Allowing for leap times now and then in relationships

In loving the people we love as well, there are leaps that we need to make every now and then for the bits that did not happen.
For representational purposes
For representational purposes

BENGALURU : The New Year is upon us! It is a leap year at that. One extra day. If you are a salaried employee, you might find yourself a bit resentful over the idea that it is one extra day of work than in other years without a proportional increase in salary. Then again, if you are a self-employed person, you might think of it as one extra day of possible extra earning for the year – a bit more than what you might typically make each year!

The one extra day is only an adjustment to the little extra time that the Earth takes to remove around the sun every year, of course, but the leap year is what ends up accommodating four years worth of extra time in one day, instead of keeping the little fractional day every year where it belongs. The astronomical mathematics of it apart, the idea of little excesses that go unaccounted for on an ongoing basis getting accommodated at a different time is something special.

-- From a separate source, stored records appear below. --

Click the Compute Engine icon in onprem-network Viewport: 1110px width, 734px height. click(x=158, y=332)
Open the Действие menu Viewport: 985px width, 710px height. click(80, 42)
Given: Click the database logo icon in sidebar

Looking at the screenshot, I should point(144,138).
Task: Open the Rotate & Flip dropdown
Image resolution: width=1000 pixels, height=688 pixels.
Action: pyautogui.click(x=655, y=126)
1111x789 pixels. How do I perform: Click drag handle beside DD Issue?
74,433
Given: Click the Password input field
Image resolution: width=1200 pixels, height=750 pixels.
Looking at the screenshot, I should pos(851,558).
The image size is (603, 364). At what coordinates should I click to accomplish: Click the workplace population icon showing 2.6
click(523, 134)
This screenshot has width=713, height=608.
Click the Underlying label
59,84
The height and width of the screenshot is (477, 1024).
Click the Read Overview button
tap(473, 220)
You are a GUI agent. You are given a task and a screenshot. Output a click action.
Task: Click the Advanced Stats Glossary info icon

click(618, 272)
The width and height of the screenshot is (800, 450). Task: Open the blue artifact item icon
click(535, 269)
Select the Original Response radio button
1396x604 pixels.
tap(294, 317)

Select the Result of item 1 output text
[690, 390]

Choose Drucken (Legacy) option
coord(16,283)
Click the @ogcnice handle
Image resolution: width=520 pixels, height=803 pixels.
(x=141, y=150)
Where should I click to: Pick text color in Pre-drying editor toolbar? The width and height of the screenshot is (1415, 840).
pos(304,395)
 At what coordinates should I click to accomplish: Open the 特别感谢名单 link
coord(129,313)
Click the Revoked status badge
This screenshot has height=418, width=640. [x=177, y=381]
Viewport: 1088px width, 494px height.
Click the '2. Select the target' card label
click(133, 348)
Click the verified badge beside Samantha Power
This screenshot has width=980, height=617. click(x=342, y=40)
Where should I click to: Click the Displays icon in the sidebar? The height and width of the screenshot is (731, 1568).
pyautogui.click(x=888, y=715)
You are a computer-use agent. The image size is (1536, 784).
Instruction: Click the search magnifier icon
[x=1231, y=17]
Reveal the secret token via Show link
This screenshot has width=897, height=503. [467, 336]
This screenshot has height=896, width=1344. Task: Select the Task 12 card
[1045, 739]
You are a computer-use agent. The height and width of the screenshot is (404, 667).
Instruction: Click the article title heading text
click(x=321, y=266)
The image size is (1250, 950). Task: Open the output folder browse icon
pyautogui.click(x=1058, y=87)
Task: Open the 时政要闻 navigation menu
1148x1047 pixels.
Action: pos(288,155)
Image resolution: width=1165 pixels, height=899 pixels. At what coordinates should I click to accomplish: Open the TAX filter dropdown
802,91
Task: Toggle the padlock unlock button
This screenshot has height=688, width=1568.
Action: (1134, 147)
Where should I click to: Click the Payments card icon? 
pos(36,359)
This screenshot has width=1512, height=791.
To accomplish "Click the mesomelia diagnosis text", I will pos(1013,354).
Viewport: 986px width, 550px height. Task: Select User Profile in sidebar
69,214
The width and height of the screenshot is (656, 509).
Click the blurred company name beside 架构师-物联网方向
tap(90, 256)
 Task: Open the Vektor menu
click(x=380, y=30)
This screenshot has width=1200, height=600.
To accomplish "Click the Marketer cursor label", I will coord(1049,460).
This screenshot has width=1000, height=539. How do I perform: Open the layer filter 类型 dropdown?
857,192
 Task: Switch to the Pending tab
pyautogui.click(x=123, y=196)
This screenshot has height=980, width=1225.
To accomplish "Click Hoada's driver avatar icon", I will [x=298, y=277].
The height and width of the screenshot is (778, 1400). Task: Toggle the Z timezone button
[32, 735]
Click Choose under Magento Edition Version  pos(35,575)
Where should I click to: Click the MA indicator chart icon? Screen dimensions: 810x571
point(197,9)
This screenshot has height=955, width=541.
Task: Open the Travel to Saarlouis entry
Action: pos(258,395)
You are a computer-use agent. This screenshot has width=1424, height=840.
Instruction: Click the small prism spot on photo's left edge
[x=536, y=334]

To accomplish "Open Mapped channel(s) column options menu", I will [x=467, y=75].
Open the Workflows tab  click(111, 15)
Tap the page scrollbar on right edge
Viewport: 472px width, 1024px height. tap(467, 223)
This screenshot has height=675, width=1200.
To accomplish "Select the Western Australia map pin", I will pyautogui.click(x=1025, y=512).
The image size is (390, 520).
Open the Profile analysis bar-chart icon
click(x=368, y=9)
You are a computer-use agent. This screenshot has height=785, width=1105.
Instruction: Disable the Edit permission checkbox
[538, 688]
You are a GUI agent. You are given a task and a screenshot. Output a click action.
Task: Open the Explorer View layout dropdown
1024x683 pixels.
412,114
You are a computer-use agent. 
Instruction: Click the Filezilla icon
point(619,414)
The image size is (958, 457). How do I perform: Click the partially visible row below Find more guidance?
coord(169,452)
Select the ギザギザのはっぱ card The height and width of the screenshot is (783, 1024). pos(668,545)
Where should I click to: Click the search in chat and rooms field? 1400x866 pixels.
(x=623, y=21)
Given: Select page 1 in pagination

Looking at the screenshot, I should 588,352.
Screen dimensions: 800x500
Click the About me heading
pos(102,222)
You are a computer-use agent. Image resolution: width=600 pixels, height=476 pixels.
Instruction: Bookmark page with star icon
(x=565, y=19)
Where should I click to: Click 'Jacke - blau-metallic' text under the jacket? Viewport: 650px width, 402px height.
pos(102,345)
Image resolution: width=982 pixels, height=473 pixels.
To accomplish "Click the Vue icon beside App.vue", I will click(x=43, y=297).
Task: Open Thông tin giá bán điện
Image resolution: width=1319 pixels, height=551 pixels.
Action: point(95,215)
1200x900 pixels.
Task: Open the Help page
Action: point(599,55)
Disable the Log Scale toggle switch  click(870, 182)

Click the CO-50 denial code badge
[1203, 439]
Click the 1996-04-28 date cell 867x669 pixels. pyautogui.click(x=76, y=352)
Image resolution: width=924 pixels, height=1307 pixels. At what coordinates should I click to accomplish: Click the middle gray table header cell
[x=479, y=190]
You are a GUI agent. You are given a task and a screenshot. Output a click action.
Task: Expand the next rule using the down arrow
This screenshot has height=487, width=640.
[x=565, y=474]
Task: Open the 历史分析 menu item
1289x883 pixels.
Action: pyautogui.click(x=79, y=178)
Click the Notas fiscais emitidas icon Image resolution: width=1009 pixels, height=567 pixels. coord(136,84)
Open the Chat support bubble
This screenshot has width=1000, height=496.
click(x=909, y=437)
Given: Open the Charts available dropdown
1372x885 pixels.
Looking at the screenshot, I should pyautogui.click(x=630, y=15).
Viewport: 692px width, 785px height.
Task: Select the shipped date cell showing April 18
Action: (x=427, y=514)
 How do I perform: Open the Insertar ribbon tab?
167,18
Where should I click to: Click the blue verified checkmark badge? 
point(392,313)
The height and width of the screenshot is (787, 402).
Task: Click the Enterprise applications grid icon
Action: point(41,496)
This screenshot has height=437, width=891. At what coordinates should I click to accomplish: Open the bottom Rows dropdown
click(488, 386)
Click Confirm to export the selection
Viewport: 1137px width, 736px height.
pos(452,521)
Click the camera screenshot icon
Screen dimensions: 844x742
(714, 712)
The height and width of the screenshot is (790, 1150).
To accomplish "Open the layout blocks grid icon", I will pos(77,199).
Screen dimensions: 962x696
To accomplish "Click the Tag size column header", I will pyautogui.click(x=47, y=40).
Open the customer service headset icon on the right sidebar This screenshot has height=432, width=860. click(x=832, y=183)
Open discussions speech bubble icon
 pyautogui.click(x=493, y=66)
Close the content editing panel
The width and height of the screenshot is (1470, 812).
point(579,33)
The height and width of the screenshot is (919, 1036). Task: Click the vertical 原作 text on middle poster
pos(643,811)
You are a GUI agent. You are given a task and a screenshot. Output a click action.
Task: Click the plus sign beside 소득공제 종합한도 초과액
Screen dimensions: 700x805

If you think about it, you are probably doing something like that all the time. You might take it easy a few days and then slog it out on another day, or whole days of fasting, followed by a feast, long periods of abstinence that end with unbridled revelry. Few things happen like clockwork – even clock work!

In loving the people we love as well, there are leaps that we need to make every now and then for the bits that did not happen. It is not easy to be constant or even consistent in how we love someone. Our commitment to one another may not necessarily change on an everyday basis, but all the other things that make up life, such as work, health, commuting, extended families, other people, the very climate and threats to peace and prosperity – all of that has us scrambling and we may not have the time and space to consistently express our commitment to love each other. Even if we assume all of those things are steady and strumming along nicely, our feelings and emotions are not necessarily steady as a rock. We find ourselves wavering in how much we like the people that we love – often feeling a whole lot of contradictory feelings alongside core emotions.

Perhaps that’s why we need to allow for leap times now and then for our relationships. Once in a while, we need to make time to allow ourselves the opportunity to feel our feelings, say what we need to say and experience what we wish to experience with each other. Something extra to make up. A bit of attention. A little focused effort to emphasise this relationship, and that we don’t lose track of what truly matters in the long run.

A little leap is necessary to make up for the time lost in keeping our lives in order so that it truly is in order. Maybe this leap year, use the extra day you get in the calendar year to make that leap of love.